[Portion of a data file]
• • • • • • •

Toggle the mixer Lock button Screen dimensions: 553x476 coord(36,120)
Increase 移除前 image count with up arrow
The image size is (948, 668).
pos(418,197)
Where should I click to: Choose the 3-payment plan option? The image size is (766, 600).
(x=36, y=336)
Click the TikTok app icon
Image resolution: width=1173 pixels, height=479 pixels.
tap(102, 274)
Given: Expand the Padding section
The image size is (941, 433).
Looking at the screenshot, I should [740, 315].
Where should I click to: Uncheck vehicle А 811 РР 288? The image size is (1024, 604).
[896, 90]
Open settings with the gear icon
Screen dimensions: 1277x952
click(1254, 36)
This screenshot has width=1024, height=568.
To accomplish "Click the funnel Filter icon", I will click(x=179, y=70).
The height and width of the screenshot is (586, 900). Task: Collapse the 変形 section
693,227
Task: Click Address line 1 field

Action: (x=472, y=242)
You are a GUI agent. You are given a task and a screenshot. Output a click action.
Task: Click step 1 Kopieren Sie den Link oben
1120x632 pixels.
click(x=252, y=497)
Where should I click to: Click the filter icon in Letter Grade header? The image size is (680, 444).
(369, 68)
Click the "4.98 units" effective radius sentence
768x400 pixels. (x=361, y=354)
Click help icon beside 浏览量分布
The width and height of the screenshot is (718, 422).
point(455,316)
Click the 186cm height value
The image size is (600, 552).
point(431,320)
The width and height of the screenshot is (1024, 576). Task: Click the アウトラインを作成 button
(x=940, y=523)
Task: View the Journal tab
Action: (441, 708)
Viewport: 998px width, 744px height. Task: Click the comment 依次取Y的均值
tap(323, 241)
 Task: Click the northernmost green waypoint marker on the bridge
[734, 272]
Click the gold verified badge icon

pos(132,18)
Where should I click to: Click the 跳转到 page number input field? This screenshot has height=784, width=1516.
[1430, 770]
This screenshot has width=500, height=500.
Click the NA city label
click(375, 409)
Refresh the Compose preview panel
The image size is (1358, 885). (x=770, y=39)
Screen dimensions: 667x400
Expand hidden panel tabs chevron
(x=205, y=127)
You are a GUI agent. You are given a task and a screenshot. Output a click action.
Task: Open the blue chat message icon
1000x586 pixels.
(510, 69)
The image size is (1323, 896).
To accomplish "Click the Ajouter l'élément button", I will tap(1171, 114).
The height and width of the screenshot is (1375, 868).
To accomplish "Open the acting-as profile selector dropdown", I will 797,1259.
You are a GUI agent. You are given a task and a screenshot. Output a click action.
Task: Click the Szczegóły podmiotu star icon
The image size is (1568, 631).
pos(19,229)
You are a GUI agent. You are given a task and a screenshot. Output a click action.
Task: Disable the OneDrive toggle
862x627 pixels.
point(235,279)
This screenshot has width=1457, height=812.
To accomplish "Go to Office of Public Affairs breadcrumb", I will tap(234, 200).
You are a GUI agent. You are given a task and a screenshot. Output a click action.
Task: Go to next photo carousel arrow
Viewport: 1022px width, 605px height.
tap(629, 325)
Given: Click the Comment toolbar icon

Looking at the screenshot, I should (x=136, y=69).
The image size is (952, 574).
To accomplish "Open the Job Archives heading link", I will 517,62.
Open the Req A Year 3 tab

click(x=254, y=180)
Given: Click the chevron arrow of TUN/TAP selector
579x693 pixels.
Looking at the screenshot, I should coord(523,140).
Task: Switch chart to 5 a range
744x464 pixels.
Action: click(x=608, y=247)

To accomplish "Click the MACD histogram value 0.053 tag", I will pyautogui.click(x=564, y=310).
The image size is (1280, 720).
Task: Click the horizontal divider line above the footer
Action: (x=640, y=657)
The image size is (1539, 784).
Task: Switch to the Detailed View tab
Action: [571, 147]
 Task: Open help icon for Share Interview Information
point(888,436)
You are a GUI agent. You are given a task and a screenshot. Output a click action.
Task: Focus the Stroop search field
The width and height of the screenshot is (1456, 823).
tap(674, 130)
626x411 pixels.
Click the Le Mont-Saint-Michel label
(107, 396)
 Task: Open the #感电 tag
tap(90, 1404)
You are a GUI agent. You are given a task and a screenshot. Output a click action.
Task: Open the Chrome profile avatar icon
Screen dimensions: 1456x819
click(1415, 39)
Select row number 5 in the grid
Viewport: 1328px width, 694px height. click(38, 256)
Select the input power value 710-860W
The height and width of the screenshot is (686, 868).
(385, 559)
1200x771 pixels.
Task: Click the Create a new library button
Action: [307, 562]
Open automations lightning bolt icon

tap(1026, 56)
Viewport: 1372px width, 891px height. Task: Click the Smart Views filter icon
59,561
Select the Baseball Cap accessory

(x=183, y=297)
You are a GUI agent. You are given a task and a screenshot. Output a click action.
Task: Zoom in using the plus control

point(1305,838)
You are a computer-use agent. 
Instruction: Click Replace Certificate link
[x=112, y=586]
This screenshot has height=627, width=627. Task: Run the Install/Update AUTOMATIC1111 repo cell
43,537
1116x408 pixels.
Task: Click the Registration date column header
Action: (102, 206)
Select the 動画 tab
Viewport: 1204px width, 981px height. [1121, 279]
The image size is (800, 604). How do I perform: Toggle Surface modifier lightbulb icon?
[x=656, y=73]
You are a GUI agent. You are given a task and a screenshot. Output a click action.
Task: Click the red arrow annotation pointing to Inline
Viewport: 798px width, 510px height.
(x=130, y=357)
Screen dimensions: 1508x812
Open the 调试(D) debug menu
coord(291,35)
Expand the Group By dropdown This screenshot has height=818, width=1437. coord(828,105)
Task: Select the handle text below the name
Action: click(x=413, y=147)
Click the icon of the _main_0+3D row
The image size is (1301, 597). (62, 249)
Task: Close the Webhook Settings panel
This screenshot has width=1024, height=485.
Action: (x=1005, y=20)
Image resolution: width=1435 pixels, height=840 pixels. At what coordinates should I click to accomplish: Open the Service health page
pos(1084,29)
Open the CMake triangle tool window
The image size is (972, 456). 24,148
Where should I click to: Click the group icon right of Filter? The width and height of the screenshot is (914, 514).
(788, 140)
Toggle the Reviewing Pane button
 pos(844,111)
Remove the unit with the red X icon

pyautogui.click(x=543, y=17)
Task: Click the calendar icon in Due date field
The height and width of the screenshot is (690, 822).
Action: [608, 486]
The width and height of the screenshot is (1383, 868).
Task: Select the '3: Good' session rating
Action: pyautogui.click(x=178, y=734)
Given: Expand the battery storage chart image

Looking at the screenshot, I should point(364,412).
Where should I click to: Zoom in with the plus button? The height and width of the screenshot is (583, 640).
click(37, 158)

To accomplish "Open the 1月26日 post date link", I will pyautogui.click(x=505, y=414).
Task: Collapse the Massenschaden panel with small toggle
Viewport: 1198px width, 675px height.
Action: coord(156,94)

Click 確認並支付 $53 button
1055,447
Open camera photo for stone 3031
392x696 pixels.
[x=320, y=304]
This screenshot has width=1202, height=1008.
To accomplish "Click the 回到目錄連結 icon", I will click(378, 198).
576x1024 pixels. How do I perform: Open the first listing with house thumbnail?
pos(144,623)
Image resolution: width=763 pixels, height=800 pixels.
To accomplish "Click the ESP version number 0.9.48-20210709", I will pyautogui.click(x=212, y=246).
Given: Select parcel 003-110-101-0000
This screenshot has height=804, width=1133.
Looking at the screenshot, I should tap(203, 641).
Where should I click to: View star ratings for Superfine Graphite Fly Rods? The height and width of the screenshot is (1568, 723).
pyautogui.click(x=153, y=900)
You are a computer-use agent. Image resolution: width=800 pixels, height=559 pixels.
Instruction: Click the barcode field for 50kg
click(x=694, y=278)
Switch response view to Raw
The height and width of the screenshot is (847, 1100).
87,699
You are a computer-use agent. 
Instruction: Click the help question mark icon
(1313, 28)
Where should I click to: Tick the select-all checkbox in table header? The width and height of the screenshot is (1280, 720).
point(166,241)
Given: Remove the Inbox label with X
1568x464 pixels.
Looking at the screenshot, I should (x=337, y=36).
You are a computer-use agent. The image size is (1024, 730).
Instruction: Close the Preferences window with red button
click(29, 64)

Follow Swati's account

• • • • • • •

The task - Return, unchanged, the lines of the material from the line with "Select the 動画 tab" to the line with "(x=130, y=357)", including both of those lines.

Task solution -
Select the 動画 tab
Viewport: 1204px width, 981px height. [1121, 279]
The image size is (800, 604). How do I perform: Toggle Surface modifier lightbulb icon?
[x=656, y=73]
You are a GUI agent. You are given a task and a screenshot. Output a click action.
Task: Click the red arrow annotation pointing to Inline
Viewport: 798px width, 510px height.
(x=130, y=357)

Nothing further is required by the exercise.